# Simulating the evolution of many-boson states

My task is to simulate the scheme presented in this paper: https://journals.aps.org/pra/abstract/10.1103/PhysRevA.77.062316. In this question: Creating an operator for a polarizing beam splitter, I asked how to model two photons interfering at a polarizing beam splitter (PBS), but with four photons, things get even more complicated (which was also mentioned in the reply to the above question).

The scheme: The first figure is an illustration of the scheme with four single photons input at A1, A2, B1 and B2, respectively. All four photons are diagonally polarized at input: $\left|D\right> = \frac{1}{\sqrt{2}} \left( \left|H\right> + \left|V\right> \right)$, where $\left|V\right>$ is vertically polarized light and $\left|H\right>$ is horizontally polarized light. A1 and A2 interfere at one PBS, say PBS1, while B1 and B2 interfere at another, PBS2. Now, interference also occurs at the rotated PBS where mode A2' and B2' meet. The rotated PBS is just a PBS (PBS3) positioned as the other PBS' but with one half wave plate (HWP) at each input and output ports, respectively, with all four HWPs oriented at $45^{\circ}$.

Projective measurements are done using a HWP and a PBS that are placed just before the detectors.

Now, my questions are:

1. It was suggested in my previous question, that I used second quantization in order to take the symmetry properties of the states into consideration. Since I am unfamiliar with this formalism, I would like to hear if anyone have ideas about how to get started, what literature I should have a look at etc.
2. Depending on the method you suggest, which tools should I use to simulate the model? I would prefer to do the simulation in QuTiP (http://qutip.org/) but Matlab or C++ is also an option, as long as your suggestions can help me overcome the problems, I am stuck with.

Any hints and guidance as to how I should get started with this is very much appreciated! (I would love to dig deep into and understand all aspects of the theory behind but as you might have guessed, I am not a theoretical physicist, thus I am lacking some of the math skills that might be needed).
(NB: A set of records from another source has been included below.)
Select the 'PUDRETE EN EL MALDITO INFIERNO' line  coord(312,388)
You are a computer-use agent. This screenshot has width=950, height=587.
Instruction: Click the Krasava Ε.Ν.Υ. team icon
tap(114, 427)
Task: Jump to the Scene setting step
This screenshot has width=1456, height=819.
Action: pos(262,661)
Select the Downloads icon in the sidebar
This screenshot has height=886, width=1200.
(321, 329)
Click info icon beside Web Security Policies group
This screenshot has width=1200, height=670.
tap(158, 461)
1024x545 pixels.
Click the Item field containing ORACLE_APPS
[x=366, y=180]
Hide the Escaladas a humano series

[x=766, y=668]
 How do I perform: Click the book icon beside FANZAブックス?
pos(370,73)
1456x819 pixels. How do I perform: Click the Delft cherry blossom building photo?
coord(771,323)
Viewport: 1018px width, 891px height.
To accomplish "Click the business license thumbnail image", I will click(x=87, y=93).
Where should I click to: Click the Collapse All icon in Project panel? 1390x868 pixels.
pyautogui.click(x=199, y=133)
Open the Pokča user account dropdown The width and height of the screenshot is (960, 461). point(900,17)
• Consider starting here: arxiv.org/abs/1711.00080 and change the indices $i$ and $j$ by $i,\alpha$ and $j,\beta$ where $\alpha,\beta$ refer to polarization. Alternatively, work with $\hat a^\dagger_\alpha$ and $\hat b^\dagger_\beta$ for the same reasons. – ZeroTheHero Aug 6 '18 at 13:28
• Second quantization is an approach that was developed for quantum field theory. However, you don't need QFT for this problem. The quantum information community (in particular those working with so-called continuous variables) use this term to refer to an approach based on the use of creation and annihilation operators instead of bra and ket vector. This is especially convenient for coherent states (or more generally, Gaussian states). So the idea is to represent the processes as operators expressed in term of creation and annihilation operators. – flippiefanus Aug 7 '18 at 4:22

Regarding tools to simulate the evolution of many-boson states, it mostly depends on what kind of simulations you want to perform. For simple things I've used the python code you can find here. It's a very simple package that handles the basic operations. It uses qutip for some things but is mostly built with just numpy.
This will probably not be enough for more complex operations, and you might be better off building your own code in that case. One thing to notice is that many-boson spaces get very big very soon with the number of bosons (the Hilbert space of an $n$-boson space grows exponentially with $n$, if the number of modes $m$ is much bigger than $n$), so that simulating the evolution of many bosons over many modes is in general unfeasible (though there might be tricks to do it in special cases).